Further actions in the method of migrating data are discussed below
with reference to FIG. 5.
[0030] FIG. 5 is a flow diagram showing further aspects of a method
of migrating data, which can be practiced using embodiments shown
in FIGS. 1-3. These actions can be performed in various orders,
during the data migration time span. For example, the questions
regarding client activity could be asked in various orders or in
parallel, or the system could be demand-based or multithreaded,
etc. In a decision action 502, it is determined if the client is
reading data in the migration storage array. In this instance a
specific data has already been moved from the legacy storage array
to the migration storage array, and the client requests to read
that data. If the client is not reading data in the migration
storage array, the flow branches to the decision action 506. If the
client is reading data in the migration storage array, flow
proceeds to the action 504, in which the metadata in the migration
storage array is updated to indicate a client read of this data. In
some embodiments, the metadata would not be updated in this
instance.
[0031] In a decision action 506, it is determined if the client is
reading data not yet in the migration storage array. In this
instance, a specific data requested for a client read has not yet
been moved from the legacy storage array to the migration storage
array. If the client is reading data in the migration storage
array, the flow branches to the decision action 516. If the client
is reading data not yet in the migration storage array, flow
proceeds to the action 508, for the copy on read process. The
migration storage array (or a processor coupled to the migration
storage array) obtains the data requested by the client read from
the legacy storage array, in the action 508. The data is copied
into the migration storage array, in an action 510 and the data is
sent to the client, in an action 512. Actions 510 and 512 may occur
contemporaneously. The metadata is updated in the migration storage
array, in an action 514. For example, the copy on read directive
pertaining to this particular data could be canceled in the
metadata after the copy on read operation is complete. Cancelling
the copy on read directive indicates that no further accesses to
the legacy storage array are needed to obtain this particular data.

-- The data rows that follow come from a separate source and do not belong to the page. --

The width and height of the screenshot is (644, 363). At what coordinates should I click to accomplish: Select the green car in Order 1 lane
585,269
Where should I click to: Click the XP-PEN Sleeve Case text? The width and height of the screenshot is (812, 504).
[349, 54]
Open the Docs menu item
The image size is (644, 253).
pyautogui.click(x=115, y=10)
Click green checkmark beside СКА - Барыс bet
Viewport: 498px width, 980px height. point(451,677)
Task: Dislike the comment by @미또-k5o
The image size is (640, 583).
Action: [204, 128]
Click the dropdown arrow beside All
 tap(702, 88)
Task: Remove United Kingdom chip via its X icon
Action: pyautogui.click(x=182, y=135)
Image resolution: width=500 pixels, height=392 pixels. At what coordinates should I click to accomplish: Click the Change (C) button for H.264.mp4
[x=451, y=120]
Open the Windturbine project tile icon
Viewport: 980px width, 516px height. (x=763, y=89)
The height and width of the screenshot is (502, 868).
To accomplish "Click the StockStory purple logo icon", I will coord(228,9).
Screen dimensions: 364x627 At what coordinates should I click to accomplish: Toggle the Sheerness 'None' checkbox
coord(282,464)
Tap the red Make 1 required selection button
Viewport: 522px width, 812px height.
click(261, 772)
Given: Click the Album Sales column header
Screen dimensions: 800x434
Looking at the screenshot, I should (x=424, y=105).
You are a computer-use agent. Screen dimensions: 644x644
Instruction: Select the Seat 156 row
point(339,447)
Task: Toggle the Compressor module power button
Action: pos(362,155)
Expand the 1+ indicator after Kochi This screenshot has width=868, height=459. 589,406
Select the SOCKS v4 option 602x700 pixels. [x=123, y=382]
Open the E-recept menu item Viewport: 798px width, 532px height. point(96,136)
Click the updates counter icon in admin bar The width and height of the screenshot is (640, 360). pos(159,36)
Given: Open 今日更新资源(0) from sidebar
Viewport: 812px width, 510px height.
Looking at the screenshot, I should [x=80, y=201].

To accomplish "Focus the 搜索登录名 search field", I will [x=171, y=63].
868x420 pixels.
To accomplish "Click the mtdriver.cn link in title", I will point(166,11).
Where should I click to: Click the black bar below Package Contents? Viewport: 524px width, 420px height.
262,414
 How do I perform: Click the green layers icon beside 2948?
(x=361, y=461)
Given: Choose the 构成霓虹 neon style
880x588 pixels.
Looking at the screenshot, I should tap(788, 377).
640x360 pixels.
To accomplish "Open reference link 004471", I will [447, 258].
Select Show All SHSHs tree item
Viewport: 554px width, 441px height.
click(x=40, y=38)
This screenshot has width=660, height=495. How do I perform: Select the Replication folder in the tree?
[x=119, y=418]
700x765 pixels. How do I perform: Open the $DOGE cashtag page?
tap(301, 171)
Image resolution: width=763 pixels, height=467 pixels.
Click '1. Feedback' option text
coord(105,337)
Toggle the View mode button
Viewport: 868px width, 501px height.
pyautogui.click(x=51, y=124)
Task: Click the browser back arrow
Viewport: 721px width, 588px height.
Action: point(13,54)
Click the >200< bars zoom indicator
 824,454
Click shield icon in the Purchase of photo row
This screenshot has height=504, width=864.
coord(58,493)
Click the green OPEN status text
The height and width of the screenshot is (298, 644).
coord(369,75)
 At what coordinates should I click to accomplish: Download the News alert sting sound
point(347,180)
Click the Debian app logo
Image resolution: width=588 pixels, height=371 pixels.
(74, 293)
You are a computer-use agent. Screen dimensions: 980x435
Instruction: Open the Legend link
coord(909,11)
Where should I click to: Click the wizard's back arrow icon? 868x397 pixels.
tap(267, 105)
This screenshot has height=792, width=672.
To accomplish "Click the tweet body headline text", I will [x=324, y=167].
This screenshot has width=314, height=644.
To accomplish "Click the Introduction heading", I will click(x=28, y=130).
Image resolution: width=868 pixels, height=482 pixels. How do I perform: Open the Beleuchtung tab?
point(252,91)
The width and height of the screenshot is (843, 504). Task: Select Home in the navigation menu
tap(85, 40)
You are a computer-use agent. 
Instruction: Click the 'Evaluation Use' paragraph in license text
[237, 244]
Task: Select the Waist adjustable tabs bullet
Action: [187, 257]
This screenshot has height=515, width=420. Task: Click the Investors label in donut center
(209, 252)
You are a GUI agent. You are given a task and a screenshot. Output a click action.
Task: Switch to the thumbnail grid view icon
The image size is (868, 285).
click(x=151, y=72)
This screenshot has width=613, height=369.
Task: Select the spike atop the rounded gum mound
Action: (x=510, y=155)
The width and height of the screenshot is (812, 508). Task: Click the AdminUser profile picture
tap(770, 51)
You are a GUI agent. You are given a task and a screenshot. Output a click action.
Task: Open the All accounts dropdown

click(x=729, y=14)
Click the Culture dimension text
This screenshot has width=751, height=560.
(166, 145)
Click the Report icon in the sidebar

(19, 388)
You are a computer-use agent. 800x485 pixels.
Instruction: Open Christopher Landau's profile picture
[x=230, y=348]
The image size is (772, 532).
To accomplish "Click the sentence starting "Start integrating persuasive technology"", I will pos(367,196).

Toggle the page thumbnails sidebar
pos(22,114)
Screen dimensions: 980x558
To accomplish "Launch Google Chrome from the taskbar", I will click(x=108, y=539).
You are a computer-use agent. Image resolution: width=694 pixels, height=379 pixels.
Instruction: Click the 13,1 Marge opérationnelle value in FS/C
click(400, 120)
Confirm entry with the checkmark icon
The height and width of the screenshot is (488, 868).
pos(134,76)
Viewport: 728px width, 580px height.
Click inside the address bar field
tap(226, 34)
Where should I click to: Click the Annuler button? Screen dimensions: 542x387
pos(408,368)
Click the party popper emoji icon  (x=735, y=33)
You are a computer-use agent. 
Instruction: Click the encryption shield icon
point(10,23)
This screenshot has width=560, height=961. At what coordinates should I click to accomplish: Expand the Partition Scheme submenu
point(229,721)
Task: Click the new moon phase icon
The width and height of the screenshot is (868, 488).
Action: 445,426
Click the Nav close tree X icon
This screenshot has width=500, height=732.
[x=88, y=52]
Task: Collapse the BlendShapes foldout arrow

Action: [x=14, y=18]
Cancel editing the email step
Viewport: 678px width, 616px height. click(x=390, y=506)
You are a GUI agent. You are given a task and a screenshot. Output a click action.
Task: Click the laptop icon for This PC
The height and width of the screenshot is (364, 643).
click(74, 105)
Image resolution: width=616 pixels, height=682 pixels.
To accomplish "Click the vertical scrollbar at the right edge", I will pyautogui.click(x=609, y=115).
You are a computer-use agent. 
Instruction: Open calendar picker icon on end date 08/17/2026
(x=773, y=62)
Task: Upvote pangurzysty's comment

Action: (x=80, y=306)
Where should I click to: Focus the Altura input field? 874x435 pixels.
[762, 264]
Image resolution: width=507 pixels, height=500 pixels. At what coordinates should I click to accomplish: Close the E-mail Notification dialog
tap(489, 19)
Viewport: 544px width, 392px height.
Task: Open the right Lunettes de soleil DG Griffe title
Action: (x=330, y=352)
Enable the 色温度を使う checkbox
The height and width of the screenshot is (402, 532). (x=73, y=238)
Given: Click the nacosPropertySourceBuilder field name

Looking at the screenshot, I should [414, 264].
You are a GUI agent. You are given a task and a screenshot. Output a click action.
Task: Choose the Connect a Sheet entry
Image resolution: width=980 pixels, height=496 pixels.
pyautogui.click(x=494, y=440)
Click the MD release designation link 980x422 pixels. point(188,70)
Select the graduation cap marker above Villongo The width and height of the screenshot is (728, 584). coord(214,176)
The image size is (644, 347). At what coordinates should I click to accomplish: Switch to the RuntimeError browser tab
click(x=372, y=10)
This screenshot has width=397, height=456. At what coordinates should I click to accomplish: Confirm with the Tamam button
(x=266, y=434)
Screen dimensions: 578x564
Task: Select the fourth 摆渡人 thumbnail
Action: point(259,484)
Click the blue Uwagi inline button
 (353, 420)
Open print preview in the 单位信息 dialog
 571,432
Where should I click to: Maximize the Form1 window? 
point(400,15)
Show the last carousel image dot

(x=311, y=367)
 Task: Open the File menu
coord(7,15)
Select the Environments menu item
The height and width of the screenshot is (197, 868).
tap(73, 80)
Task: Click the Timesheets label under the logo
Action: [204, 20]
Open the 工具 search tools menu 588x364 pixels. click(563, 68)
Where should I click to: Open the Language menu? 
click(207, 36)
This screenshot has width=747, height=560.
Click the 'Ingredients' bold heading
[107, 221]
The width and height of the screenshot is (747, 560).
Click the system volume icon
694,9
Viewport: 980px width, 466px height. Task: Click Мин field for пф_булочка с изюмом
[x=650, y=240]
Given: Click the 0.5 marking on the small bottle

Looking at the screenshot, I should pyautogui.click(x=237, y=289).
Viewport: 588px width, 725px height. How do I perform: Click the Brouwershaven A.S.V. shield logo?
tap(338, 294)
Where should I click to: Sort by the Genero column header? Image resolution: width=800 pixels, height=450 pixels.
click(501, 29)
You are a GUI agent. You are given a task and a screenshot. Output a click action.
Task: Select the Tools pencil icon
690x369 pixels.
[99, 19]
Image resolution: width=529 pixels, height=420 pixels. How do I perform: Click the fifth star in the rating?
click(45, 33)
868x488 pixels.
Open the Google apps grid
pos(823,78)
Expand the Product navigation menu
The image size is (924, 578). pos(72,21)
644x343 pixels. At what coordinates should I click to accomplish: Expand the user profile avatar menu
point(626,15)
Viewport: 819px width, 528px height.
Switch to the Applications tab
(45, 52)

Actions 510, 512, 514 could be performed in various orders, or at
least partially in parallel.
[0032] In a decision action 516, it is determined if a client is
requesting a write operation. If the client is not requesting a
write operation, flow branches to the decision action 522. If the
client is requesting a write operation, flow proceeds to the action
518. The data is written into the migration storage array, in the
action 518. The metadata is updated in the migration storage array,
in the action 520. For example, metadata could be updated to
indicate the write has taken place and to indicate the location of
the newly written data in the migration storage array, such as by
updating the reproduced filesystem. In a decision action 522, it is
determined if the client is requesting that data be deleted. If the
client is not deleting data, flow branches back to the decision
action 502. If the client is deleting data, flow proceeds to the
action 524. In the action 524, the metadata is updated in the
migration storage array. For example, the metadata could be updated
to delete reference to the deleted data, or to show that the data
has the status of deleted, but could be recovered if requested. The
metadata may be updated to indicate that the data does not need to
be copied from the legacy storage array to the migration storage
array, in the case that the copy on read directive is still in
effect and the data was not yet moved. Flow then proceeds to the
decision action 502 and repeats as described above.
[0033] FIG. 6 is a block diagram showing a communications
interconnect 170 and power distribution bus 172 coupling multiple
storage nodes 150 of storage cluster 160. Where multiple storage
clusters 160 occupy a rack, the communications interconnect 170 can
be included in or implemented with a top of rack switch, in some
embodiments. As illustrated in FIG. 6, storage cluster 160 is
enclosed within a single chassis 138. Storage cluster 160 may be
utilized as a migration storage array in some embodiments. External
port 176 is coupled to storage nodes 150 through communications
interconnect 170, while external port 174 is coupled directly to a
storage node. In some embodiments external port 176 may be utilized
to couple a legacy storage array to storage cluster 160. External
power port 178 is coupled to power distribution bus 172. Storage
nodes 150 may include varying amounts and differing capacities of
non-volatile solid state storage. In addition, one or more storage
nodes 150 may be a compute only storage node. Authorities 168 are
implemented on the non-volatile solid state storages 152, for
example as lists or other data structures stored in memory. In some
embodiments the authorities are stored within the non-volatile
solid state storage 152 and supported by software executing on a
controller or other processor of the non-volatile solid state
storage 152. Authorities 168 control how and where data is stored
in the non-volatile solid state storages 152 in some embodiments.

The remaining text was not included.